● DATASET RECORDS

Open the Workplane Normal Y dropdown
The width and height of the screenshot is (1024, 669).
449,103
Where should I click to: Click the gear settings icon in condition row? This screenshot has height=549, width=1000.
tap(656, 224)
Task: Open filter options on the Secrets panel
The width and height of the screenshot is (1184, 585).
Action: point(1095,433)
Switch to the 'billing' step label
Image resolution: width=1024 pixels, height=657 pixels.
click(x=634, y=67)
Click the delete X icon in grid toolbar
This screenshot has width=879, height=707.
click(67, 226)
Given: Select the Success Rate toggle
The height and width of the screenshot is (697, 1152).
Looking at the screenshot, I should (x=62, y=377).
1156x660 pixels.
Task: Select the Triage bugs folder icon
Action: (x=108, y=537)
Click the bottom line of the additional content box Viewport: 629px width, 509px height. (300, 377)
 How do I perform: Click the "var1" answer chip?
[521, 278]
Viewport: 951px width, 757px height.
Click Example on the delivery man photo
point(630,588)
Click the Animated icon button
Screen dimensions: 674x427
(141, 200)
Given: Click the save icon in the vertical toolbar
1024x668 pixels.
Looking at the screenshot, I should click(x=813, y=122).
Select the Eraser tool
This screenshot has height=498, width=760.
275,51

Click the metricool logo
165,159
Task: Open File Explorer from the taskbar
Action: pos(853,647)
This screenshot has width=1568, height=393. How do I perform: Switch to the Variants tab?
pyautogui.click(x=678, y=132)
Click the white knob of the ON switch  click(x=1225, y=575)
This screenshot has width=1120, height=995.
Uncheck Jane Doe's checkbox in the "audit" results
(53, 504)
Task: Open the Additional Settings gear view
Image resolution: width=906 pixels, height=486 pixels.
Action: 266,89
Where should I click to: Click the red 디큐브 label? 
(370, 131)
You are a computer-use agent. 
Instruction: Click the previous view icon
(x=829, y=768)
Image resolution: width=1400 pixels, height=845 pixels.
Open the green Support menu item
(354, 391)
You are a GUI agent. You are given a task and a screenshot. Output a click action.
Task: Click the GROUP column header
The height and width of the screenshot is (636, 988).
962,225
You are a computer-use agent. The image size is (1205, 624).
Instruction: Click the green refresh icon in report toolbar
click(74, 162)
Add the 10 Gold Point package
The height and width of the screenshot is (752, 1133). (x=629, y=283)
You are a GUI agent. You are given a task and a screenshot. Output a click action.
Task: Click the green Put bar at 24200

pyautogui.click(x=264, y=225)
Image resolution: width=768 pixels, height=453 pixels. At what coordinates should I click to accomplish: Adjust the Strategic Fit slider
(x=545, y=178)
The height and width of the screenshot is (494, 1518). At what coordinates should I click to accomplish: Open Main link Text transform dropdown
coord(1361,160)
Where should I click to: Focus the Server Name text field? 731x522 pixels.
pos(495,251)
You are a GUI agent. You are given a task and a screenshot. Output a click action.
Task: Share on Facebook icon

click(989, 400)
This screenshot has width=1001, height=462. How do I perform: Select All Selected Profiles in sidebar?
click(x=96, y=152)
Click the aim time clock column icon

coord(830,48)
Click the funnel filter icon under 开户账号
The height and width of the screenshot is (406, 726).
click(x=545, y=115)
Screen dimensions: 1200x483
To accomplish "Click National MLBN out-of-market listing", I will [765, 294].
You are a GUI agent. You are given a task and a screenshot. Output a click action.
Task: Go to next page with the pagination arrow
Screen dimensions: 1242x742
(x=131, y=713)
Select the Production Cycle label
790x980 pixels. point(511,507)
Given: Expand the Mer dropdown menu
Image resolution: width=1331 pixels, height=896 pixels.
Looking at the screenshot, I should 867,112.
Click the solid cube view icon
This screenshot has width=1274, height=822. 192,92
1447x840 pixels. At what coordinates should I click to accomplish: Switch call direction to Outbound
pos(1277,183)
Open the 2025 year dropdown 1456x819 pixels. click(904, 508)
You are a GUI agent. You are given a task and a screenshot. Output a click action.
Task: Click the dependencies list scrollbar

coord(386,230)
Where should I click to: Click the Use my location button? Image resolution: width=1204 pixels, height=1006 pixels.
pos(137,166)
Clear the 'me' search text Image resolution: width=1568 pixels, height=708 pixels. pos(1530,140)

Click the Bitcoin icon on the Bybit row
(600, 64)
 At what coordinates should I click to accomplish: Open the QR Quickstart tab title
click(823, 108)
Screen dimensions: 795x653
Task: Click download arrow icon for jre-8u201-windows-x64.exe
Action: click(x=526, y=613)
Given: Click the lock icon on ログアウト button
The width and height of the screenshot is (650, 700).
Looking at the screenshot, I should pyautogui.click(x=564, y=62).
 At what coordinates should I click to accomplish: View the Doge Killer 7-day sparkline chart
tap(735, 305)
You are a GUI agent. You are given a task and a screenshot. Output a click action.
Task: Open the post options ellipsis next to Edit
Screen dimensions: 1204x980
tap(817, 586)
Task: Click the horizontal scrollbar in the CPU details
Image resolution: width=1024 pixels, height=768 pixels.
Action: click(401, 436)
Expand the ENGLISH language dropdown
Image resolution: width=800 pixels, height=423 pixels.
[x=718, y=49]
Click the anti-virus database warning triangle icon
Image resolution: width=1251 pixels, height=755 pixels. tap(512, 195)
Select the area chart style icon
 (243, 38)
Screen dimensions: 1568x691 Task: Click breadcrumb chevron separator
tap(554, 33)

● EXERCISE GOAL
Print again the lines of the entries above that fall between the line holding "Clear the 'me'" and the line holding "Task: Click the horizontal", inclusive, exactly as they stand.

● EXERCISE OUTPUT
Clear the 'me' search text Image resolution: width=1568 pixels, height=708 pixels. pos(1530,140)

Click the Bitcoin icon on the Bybit row
(600, 64)
 At what coordinates should I click to accomplish: Open the QR Quickstart tab title
click(823, 108)
Screen dimensions: 795x653
Task: Click download arrow icon for jre-8u201-windows-x64.exe
Action: click(x=526, y=613)
Given: Click the lock icon on ログアウト button
The width and height of the screenshot is (650, 700).
Looking at the screenshot, I should pyautogui.click(x=564, y=62).
 At what coordinates should I click to accomplish: View the Doge Killer 7-day sparkline chart
tap(735, 305)
You are a GUI agent. You are given a task and a screenshot. Output a click action.
Task: Open the post options ellipsis next to Edit
Screen dimensions: 1204x980
tap(817, 586)
Task: Click the horizontal scrollbar in the CPU details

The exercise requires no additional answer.